* **Data provided**:
>>

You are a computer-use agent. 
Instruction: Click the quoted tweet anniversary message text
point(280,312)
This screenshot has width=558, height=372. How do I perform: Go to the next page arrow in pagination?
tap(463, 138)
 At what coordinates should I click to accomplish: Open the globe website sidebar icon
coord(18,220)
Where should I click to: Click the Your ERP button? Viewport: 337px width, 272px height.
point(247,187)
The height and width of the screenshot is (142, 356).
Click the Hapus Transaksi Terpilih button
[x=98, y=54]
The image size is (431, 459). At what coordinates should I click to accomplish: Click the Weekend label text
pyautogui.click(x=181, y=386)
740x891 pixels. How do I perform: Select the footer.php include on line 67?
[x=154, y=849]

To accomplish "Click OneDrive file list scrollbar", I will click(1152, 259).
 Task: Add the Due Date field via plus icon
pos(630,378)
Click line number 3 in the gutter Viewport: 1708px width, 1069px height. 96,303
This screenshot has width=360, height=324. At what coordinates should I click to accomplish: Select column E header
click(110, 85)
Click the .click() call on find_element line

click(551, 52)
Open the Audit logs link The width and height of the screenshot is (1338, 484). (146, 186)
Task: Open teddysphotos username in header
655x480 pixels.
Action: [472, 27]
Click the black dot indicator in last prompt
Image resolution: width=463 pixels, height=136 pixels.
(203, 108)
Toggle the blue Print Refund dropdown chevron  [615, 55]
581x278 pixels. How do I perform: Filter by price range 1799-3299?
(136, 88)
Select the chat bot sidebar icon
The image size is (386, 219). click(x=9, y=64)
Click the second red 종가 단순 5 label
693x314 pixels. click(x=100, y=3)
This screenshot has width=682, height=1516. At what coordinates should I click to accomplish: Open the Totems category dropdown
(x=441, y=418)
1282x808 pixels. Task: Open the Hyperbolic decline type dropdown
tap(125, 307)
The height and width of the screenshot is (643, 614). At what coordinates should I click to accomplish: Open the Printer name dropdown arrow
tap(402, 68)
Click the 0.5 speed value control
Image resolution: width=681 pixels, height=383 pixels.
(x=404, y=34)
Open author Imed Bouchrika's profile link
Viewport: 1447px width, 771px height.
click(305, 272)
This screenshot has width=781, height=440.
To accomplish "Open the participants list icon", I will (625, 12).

<<

* **Problem details**:
Copy out the entire listing above, line for line, with no changes.

* **Expected answer**:
You are a computer-use agent. 
Instruction: Click the quoted tweet anniversary message text
point(280,312)
This screenshot has width=558, height=372. How do I perform: Go to the next page arrow in pagination?
tap(463, 138)
 At what coordinates should I click to accomplish: Open the globe website sidebar icon
coord(18,220)
Where should I click to: Click the Your ERP button? Viewport: 337px width, 272px height.
point(247,187)
The height and width of the screenshot is (142, 356).
Click the Hapus Transaksi Terpilih button
[x=98, y=54]
The image size is (431, 459). At what coordinates should I click to accomplish: Click the Weekend label text
pyautogui.click(x=181, y=386)
740x891 pixels. How do I perform: Select the footer.php include on line 67?
[x=154, y=849]

To accomplish "Click OneDrive file list scrollbar", I will click(1152, 259).
 Task: Add the Due Date field via plus icon
pos(630,378)
Click line number 3 in the gutter Viewport: 1708px width, 1069px height. 96,303
This screenshot has width=360, height=324. At what coordinates should I click to accomplish: Select column E header
click(110, 85)
Click the .click() call on find_element line

click(551, 52)
Open the Audit logs link The width and height of the screenshot is (1338, 484). (146, 186)
Task: Open teddysphotos username in header
655x480 pixels.
Action: [472, 27]
Click the black dot indicator in last prompt
Image resolution: width=463 pixels, height=136 pixels.
(203, 108)
Toggle the blue Print Refund dropdown chevron  [615, 55]
581x278 pixels. How do I perform: Filter by price range 1799-3299?
(136, 88)
Select the chat bot sidebar icon
The image size is (386, 219). click(x=9, y=64)
Click the second red 종가 단순 5 label
693x314 pixels. click(x=100, y=3)
This screenshot has width=682, height=1516. At what coordinates should I click to accomplish: Open the Totems category dropdown
(x=441, y=418)
1282x808 pixels. Task: Open the Hyperbolic decline type dropdown
tap(125, 307)
The height and width of the screenshot is (643, 614). At what coordinates should I click to accomplish: Open the Printer name dropdown arrow
tap(402, 68)
Click the 0.5 speed value control
Image resolution: width=681 pixels, height=383 pixels.
(x=404, y=34)
Open author Imed Bouchrika's profile link
Viewport: 1447px width, 771px height.
click(305, 272)
This screenshot has width=781, height=440.
To accomplish "Open the participants list icon", I will (625, 12).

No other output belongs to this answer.